Example of patient name reconciliation. Similar interface exists for test name recon.

Example of test name reconciliation. m.c.h.c is reconciled with mchc. The test report is also made available through a hyperlink as a ground truth

Patient Discovery: Finding hidden signals in patients

Some Samples

Discovering and suggesting diagnostic tests that are absent in the reports

What we learned

  1. Healthcare data is messy by default
    The biggest challenge was not OCR or LLM extraction — it was reconciling inconsistent patient names, test labels and report formats across hospitals and laboratories.

  2. Structured data beats repeated LLM calls
    Converting extracted reports into a normalized, FHIR-compatible schema made querying faster, cheaper and more reliable than re-processing documents every time.

  3. AI works best with human oversight in healthcare
    Fully automated extraction is powerful, but lightweight human-in-the-loop reconciliation significantly improves trust, accuracy and long-term usability.

What's next for Medista

Over the next six months, we aim to transition from early validation to a functional, user-tested product with initial market traction. We will begin by validating the problem through structured interviews with 50–100 users across India, Pakistan, and Bangladesh, refining our core features based on real user needs.

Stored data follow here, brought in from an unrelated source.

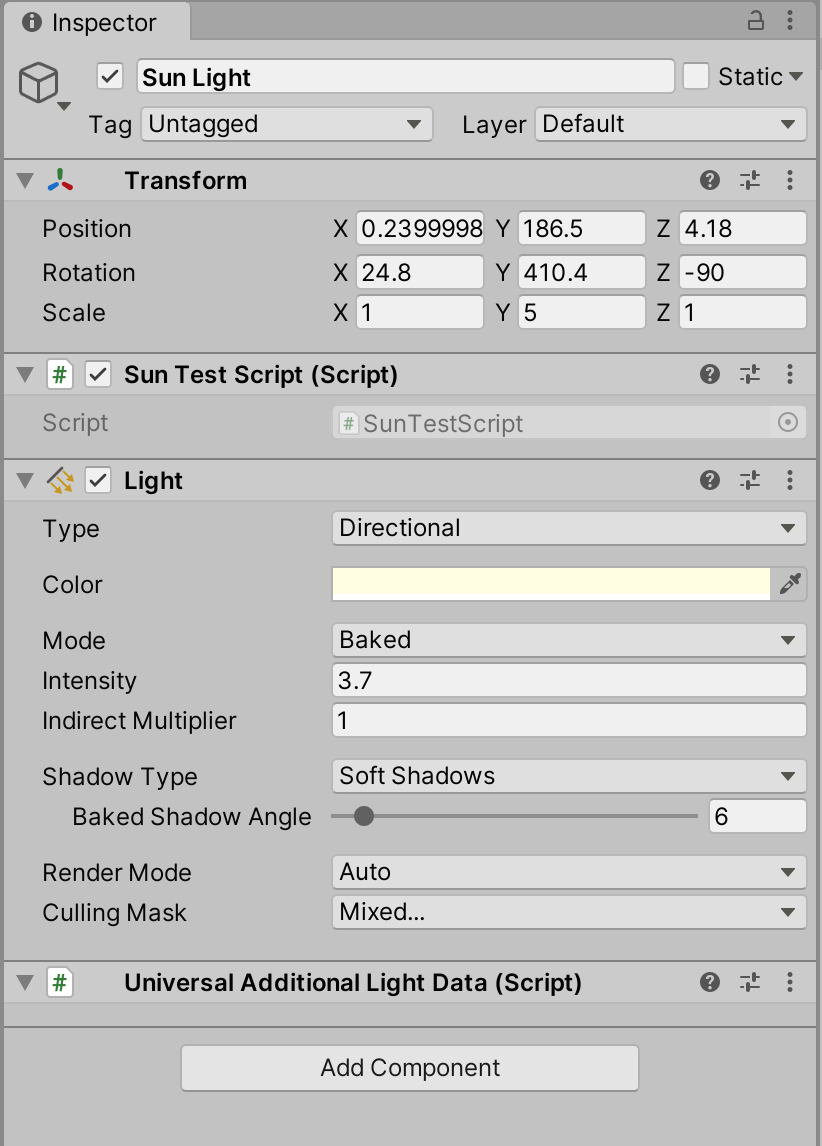This screenshot has height=1146, width=822.
Task: Open Transform component help icon
Action: point(710,180)
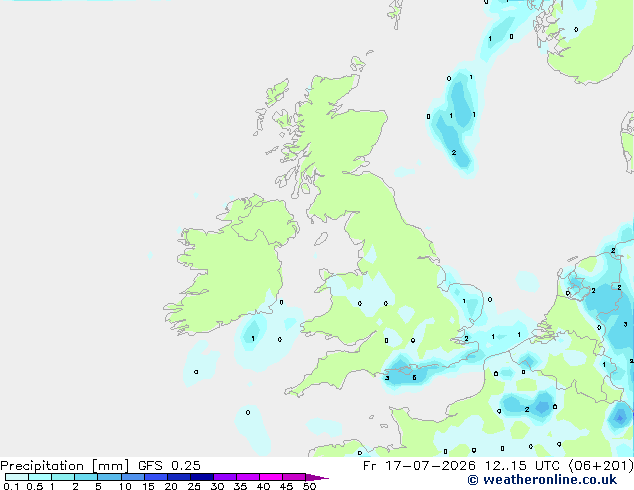Click the lightest 0.1–0.5 mm legend swatch
Image resolution: width=634 pixels, height=490 pixels.
pyautogui.click(x=17, y=477)
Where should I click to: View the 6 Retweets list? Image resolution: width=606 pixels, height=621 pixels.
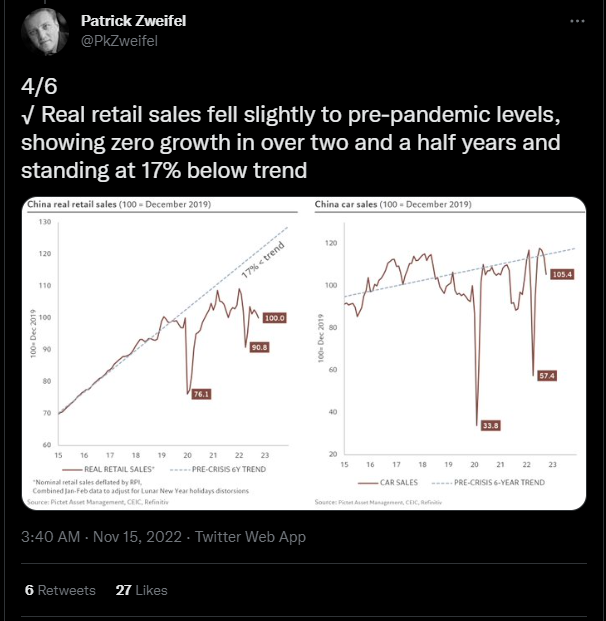coord(60,590)
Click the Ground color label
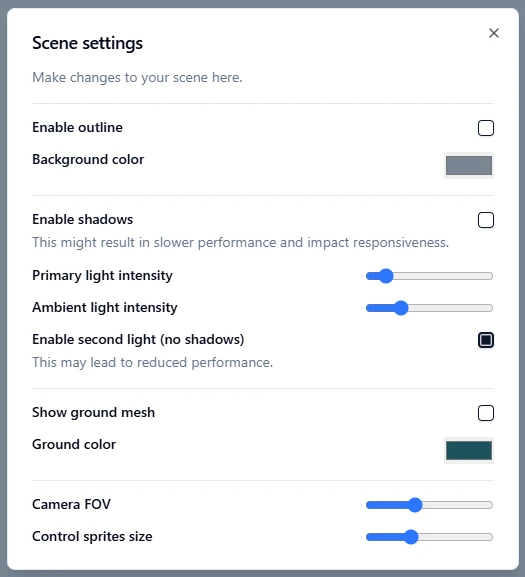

In parallel, we will develop our MVP by stabilizing the AI pipeline for report extraction, building the health dashboard, and ensuring secure, FHIR-aligned data storage. We will then launch a closed beta with early users, focusing on families managing multiple health records, to test usability, accuracy, and overall product value. Based on feedback, we will iterate on model performance, enhance caretaker workflows, and introduce doctor-facing summaries. In the final phase, we will expand to 50–200 users through targeted communities, identify early adopters, and explore partnerships with clinics and diagnostic labs. We will also begin defining our monetization strategy and prepare for a public launch and early-stage fundraising.